Nevertheless, our work is subject to specific limitations. The selected criteria for our literature review, such as keywords, databases, and relevance criteria, are subjective and, if modified and extended, may lead to other results. Furthermore, our evaluation was limited by 13 interviews with experts from research and industry. Although the interviewees represented a valuable sample of experts in the field of digital traceability solutions, data sharing, and hydrogen stakeholders, more interviews with representatives of the hydrogen economy with different backgrounds and knowledge on certification and data sharing challenges might have provided more insight into the needs and requirements of the respective supply chain stakeholders. In addition, it was up to the paper team to weigh the statements accordingly and draw final conclusions for the design principles of the hydrogen DPP.

Our work also opens up research opportunities for future work. While the design principles are an important step towards the introduction of the DPP, they need to be evaluated not only theoretically but also implemented and tested in pilot projects to address the urgent need for applicable solutions in the context of decarbonization. Thus, future research may investigate how to implement the design principles. Scholars may also shed specific light on the role of different digital technologies for balancing data privacy and transparency or for ensuring interoperability while maintaining digital verifiability.

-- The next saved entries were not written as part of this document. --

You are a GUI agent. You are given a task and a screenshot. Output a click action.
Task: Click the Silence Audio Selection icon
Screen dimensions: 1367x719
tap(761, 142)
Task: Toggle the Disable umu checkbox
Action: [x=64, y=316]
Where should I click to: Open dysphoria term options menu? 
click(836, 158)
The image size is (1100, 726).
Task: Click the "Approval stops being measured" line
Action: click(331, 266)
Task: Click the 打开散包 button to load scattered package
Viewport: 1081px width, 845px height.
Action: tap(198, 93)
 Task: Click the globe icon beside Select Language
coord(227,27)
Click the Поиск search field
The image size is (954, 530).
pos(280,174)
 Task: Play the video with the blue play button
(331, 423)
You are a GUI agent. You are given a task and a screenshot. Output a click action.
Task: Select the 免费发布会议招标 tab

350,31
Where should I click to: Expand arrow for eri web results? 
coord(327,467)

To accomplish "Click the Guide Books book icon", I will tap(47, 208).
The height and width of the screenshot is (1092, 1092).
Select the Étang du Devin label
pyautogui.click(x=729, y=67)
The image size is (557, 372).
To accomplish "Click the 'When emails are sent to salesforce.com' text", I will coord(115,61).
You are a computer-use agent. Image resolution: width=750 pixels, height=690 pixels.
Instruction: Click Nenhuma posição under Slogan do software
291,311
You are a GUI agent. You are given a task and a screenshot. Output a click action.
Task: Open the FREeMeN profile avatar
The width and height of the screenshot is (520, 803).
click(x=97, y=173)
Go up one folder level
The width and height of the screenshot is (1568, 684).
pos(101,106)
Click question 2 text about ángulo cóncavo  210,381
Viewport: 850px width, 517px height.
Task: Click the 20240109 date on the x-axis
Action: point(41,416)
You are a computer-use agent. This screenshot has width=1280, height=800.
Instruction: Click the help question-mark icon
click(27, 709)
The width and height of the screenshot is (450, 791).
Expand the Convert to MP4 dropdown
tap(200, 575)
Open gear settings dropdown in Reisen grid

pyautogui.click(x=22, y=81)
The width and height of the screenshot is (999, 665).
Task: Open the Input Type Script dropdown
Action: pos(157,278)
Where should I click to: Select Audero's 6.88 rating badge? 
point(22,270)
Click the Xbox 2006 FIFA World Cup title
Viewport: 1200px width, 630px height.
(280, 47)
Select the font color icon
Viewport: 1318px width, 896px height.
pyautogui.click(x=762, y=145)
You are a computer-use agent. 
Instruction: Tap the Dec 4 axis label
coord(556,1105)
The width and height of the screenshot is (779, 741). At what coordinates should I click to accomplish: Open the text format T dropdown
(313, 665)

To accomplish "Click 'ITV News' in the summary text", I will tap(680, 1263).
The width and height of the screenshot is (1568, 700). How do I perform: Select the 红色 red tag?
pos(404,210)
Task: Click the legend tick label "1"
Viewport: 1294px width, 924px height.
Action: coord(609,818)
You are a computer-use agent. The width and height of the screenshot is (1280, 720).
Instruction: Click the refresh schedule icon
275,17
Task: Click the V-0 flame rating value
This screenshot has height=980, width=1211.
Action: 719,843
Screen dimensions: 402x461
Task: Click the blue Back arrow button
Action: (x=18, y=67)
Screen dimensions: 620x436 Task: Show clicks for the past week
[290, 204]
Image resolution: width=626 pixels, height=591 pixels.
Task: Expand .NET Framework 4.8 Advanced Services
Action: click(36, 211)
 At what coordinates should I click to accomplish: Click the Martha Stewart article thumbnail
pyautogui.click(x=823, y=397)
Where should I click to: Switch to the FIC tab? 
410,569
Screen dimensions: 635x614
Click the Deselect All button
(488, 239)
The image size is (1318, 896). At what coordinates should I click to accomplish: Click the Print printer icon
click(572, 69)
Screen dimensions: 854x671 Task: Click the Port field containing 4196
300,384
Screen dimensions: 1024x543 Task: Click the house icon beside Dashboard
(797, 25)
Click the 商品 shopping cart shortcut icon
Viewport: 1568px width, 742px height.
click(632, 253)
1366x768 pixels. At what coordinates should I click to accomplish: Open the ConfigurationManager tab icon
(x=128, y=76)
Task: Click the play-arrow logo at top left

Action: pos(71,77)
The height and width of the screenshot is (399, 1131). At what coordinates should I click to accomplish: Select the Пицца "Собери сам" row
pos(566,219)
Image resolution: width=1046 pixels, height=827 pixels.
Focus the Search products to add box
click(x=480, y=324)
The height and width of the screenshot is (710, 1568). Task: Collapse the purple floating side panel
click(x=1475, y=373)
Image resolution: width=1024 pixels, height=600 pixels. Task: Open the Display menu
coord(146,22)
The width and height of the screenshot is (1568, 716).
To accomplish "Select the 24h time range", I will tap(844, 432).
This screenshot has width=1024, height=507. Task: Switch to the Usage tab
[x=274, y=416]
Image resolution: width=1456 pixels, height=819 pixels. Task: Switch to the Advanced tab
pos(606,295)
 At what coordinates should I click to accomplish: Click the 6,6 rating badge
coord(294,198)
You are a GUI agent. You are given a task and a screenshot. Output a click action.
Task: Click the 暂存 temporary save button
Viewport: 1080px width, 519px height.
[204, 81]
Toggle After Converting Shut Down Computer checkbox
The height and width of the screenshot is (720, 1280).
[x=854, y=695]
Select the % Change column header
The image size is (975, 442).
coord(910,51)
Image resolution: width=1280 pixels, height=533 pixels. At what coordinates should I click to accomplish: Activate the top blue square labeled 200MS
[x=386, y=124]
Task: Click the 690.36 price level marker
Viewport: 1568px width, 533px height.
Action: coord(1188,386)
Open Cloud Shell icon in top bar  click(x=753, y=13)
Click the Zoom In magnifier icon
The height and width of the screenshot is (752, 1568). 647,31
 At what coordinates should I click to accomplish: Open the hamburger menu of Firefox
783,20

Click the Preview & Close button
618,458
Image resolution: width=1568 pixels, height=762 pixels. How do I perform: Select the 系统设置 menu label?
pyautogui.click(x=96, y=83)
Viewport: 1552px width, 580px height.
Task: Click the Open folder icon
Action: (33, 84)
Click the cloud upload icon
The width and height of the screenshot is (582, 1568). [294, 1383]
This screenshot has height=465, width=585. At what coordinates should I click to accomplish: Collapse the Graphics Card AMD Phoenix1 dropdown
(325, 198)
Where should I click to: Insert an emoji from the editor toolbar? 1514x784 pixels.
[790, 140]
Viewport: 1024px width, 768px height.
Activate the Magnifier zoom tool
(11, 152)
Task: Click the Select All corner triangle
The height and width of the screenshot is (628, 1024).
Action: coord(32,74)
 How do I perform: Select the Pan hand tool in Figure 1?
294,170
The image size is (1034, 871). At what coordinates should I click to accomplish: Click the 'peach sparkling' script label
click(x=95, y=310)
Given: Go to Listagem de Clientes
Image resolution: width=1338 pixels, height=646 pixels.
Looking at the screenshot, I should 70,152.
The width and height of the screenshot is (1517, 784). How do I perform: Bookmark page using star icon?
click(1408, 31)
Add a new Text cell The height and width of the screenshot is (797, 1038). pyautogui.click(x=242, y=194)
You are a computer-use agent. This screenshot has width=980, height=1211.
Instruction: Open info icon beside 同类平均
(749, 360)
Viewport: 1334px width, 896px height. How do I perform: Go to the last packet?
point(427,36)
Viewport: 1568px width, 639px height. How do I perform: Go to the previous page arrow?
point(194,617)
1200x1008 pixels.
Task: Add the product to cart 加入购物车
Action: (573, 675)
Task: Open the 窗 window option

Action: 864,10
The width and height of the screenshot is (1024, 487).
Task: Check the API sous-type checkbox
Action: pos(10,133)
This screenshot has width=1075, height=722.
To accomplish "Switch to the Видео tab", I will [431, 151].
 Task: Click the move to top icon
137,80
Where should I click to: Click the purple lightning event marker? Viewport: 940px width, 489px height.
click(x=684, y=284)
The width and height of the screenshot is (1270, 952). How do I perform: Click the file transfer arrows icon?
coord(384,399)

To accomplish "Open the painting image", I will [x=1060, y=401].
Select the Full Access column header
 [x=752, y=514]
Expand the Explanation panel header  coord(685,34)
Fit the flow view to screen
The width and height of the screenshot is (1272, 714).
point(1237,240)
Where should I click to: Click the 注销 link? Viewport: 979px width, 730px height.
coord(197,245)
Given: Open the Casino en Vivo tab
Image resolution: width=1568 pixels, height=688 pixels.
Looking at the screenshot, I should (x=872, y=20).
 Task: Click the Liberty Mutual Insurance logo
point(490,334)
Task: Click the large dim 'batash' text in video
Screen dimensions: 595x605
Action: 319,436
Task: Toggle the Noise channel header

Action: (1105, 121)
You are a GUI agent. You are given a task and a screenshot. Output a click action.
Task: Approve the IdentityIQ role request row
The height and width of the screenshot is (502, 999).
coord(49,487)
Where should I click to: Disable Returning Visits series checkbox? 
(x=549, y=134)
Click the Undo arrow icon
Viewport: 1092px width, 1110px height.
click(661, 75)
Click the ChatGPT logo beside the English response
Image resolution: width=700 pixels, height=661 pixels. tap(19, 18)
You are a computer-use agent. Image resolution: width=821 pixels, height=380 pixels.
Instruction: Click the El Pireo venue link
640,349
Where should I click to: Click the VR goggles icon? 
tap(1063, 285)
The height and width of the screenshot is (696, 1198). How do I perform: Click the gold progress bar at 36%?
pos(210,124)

Further, future work may also analyze how to set up a corresponding data infrastructure at the organization level that is able to provide the necessary information for DPPs. Moreover, future research may also dive into the process of proposing a target-oriented alignment of the regulatory environment to enable DPPs. While hydrogen provides a concrete example as its certification plays a major role in decarbonization, scholars may discuss the applicability of our results in other supply chains. For this, it would also be beneficial to investigate how different solutions of individual supply chains can be made interoperable to interact with each other. Therefore, as a first step, future work could investigate the compatibility of green electricity certificates with the hydrogen DPP. In the long term, the DPPs of each product may be interoperable.

In conclusion, current developments provide many opportunities to further explore and investigate the topic of DPPs and data sharing in a globalized data economy. The question of how data sharing, and IS in general, can contribute to decarbonization and combating climate crisis by enabling the traceability and verification of sustainability-related information is urging and provides a plethora of future research opportunities.